*YOUR GOAL:* For the word "Shopify", find each line in the entries where it occurs and copy that line.

[Stored entries]
• • • • •
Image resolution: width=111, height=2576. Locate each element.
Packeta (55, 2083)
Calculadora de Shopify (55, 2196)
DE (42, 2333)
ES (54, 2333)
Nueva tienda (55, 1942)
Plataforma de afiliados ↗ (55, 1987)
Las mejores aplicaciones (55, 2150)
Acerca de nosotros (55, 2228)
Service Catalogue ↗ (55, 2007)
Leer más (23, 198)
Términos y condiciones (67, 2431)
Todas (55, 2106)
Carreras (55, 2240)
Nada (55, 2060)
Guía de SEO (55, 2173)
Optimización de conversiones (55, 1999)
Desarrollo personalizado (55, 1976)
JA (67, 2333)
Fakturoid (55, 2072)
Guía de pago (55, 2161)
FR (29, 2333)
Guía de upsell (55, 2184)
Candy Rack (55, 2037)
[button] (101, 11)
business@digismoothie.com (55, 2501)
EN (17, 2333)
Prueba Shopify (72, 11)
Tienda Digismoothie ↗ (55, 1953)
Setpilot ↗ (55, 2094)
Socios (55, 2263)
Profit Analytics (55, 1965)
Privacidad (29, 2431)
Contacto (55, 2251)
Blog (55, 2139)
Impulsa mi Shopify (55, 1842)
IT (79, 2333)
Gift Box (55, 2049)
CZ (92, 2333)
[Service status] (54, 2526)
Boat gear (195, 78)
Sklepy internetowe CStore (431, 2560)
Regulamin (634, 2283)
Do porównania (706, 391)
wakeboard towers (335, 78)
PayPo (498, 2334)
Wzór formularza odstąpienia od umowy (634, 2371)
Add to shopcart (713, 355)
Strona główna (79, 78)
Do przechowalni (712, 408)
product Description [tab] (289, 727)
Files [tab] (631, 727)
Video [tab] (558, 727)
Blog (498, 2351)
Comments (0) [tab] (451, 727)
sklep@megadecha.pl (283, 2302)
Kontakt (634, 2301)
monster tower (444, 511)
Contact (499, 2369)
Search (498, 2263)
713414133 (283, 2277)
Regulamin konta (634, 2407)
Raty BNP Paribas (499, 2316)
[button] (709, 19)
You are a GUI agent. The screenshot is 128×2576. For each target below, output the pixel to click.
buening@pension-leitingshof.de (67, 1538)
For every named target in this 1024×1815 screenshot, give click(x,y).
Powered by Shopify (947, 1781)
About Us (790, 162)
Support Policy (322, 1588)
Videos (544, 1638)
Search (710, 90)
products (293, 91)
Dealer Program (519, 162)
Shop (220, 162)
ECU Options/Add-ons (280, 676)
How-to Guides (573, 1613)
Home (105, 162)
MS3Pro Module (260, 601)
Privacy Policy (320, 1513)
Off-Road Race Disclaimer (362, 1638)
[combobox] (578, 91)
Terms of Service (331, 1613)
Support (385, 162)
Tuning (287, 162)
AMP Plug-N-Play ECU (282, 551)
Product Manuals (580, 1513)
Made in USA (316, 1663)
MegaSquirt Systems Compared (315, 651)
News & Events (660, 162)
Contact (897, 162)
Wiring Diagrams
• • • • •
*PROBLEM SOLUTION:*
Calculadora de Shopify (55, 2196)
Prueba Shopify (72, 11)
Impulsa mi Shopify (55, 1842)
Powered by Shopify (947, 1781)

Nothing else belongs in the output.